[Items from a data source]
──────────

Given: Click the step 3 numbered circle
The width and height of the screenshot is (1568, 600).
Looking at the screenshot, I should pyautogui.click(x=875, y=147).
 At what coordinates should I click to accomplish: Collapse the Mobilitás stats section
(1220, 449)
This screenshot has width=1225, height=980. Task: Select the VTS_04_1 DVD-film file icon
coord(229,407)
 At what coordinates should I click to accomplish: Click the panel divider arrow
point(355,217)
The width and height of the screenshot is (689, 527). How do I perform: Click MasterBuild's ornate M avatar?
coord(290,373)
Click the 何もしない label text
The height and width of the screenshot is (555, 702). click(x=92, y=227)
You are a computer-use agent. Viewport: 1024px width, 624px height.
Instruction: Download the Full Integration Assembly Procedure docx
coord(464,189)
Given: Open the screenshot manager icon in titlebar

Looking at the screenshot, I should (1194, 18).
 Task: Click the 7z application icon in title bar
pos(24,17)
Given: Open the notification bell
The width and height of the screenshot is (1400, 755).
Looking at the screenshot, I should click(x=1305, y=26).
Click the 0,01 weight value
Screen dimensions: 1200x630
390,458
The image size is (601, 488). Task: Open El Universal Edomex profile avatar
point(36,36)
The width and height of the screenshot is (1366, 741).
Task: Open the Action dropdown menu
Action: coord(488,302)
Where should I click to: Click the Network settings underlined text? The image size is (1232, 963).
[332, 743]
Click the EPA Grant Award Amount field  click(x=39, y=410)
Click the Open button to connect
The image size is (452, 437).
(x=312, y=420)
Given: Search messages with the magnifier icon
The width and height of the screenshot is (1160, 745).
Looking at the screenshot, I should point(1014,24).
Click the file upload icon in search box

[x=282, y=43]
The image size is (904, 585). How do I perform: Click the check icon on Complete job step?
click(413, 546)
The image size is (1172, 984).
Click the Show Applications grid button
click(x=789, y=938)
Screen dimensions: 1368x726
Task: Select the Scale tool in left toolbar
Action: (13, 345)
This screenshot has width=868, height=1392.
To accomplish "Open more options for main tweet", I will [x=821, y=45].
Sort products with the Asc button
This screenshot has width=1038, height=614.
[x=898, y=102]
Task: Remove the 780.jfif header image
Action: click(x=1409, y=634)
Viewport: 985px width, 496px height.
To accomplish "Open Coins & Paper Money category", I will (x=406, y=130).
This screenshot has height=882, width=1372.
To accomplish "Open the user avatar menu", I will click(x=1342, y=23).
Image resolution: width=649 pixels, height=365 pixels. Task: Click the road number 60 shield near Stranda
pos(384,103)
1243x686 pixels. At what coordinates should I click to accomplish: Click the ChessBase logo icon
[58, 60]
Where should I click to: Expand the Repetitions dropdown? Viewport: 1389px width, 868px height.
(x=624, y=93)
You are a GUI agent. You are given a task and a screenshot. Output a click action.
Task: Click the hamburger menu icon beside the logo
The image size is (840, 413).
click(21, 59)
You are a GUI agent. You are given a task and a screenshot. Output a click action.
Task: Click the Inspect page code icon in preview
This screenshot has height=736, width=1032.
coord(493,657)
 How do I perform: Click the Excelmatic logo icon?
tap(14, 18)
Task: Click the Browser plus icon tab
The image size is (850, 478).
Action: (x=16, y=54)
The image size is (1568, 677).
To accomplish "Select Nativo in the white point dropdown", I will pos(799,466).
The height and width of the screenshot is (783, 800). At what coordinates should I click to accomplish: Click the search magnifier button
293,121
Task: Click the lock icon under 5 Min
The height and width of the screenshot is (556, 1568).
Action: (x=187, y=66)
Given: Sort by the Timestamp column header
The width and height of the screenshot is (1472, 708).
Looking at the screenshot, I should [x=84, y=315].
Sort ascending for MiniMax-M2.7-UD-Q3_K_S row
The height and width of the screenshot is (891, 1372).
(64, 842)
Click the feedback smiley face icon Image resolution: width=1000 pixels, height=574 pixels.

──────────

- **TASK REQUIREMENTS**
What is needed is an exact copy of the lines above, from the one containing "Task: Click the 7z" through the one containing "Given: Search messages", with nothing added.

- **THE COMPLETED TASK**
 Task: Click the 7z application icon in title bar
pos(24,17)
Given: Open the notification bell
The width and height of the screenshot is (1400, 755).
Looking at the screenshot, I should click(x=1305, y=26).
Click the 0,01 weight value
Screen dimensions: 1200x630
390,458
The image size is (601, 488). Task: Open El Universal Edomex profile avatar
point(36,36)
The width and height of the screenshot is (1366, 741).
Task: Open the Action dropdown menu
Action: coord(488,302)
Where should I click to: Click the Network settings underlined text? The image size is (1232, 963).
[332, 743]
Click the EPA Grant Award Amount field  click(x=39, y=410)
Click the Open button to connect
The image size is (452, 437).
(x=312, y=420)
Given: Search messages with the magnifier icon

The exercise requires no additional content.